§ Action item
Your reply must hold the lines from the one containing "Click the Wildland" to the end of the entries, copied exactly, with pictures excluded.

[[ Provided information open ]]

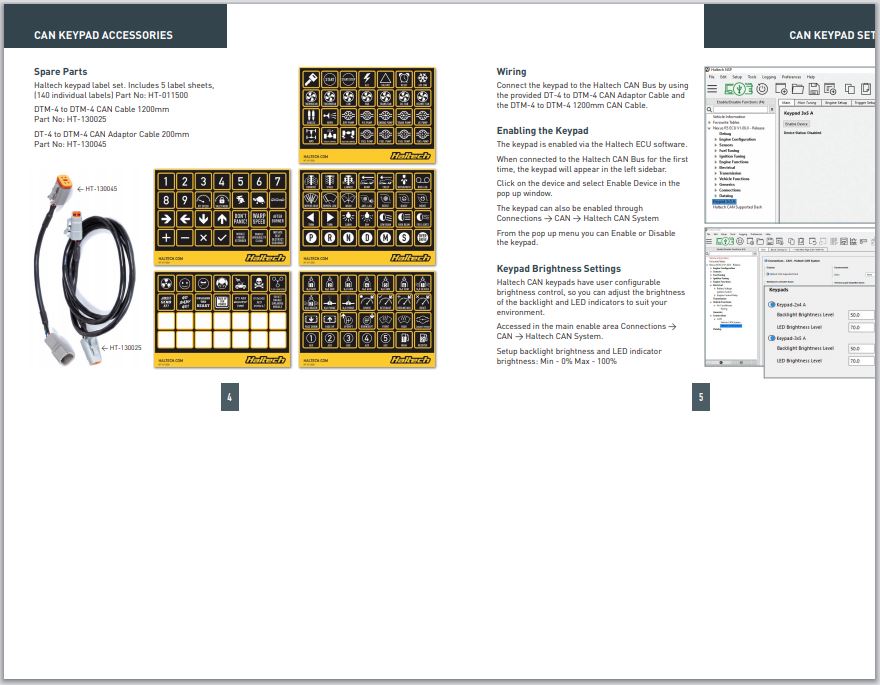Switch to the Engine Setup tab

[x=836, y=102]
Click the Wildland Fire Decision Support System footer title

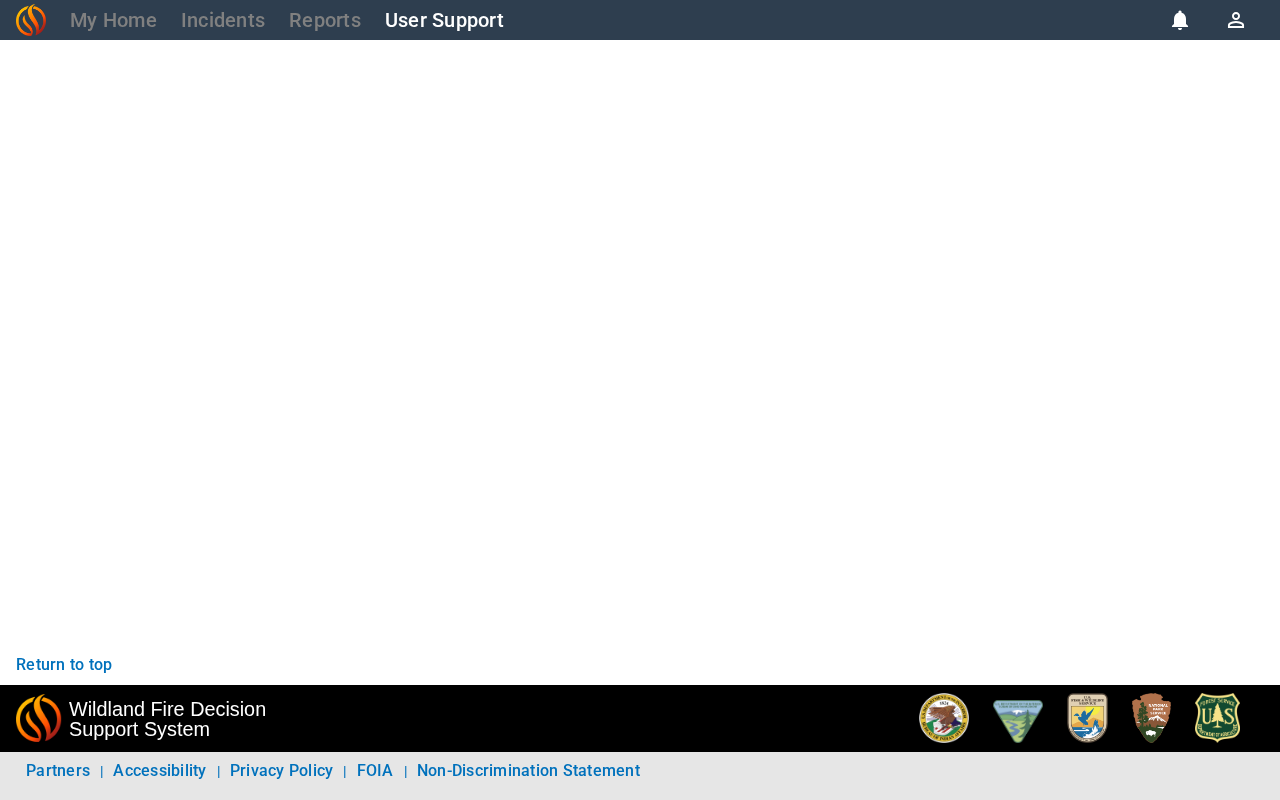(167, 719)
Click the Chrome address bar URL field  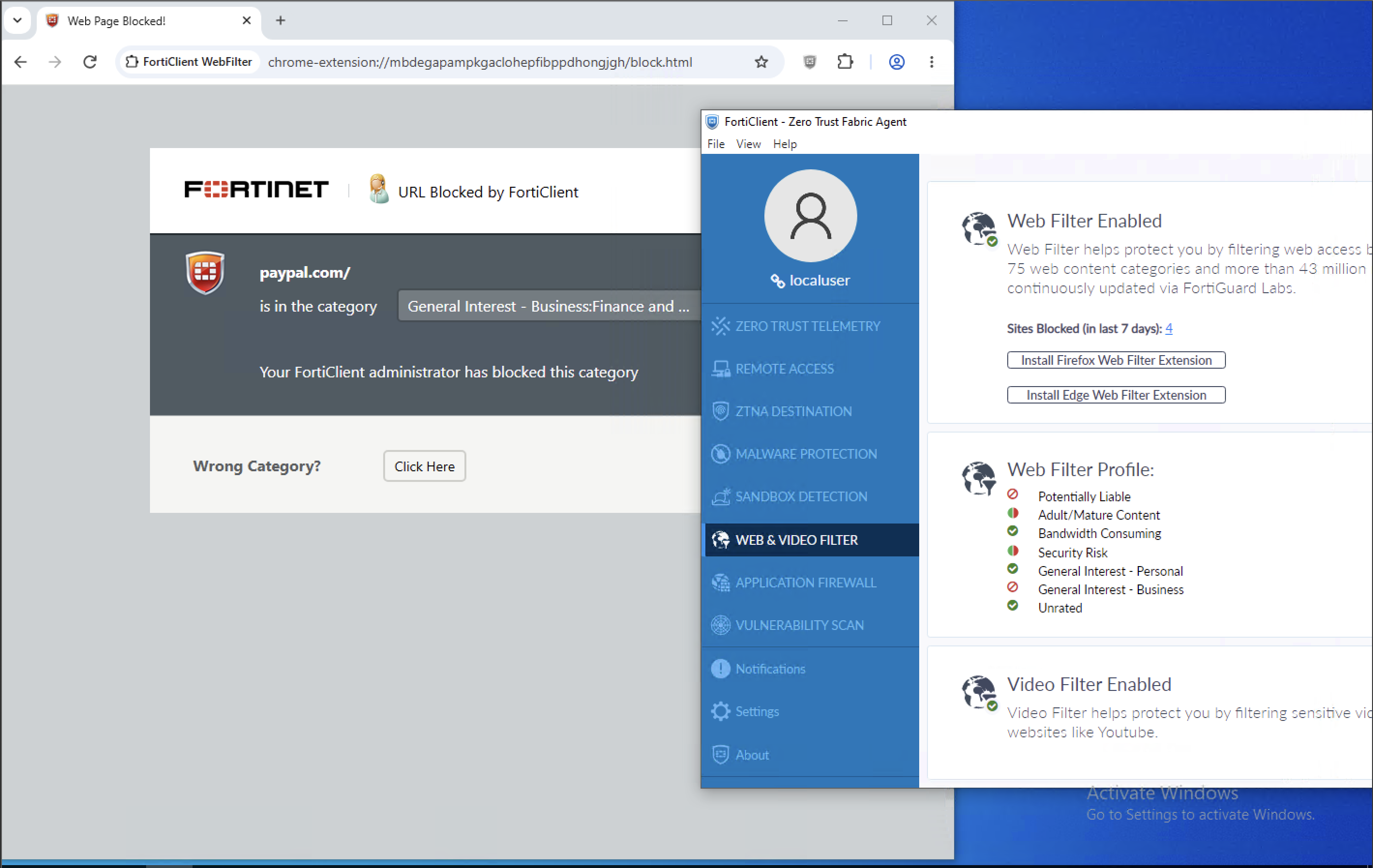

[[ Provided information closed ]]

§ Written solution
Click the Wildland Fire Decision Support System footer title

(167, 719)
Click the Chrome address bar URL field  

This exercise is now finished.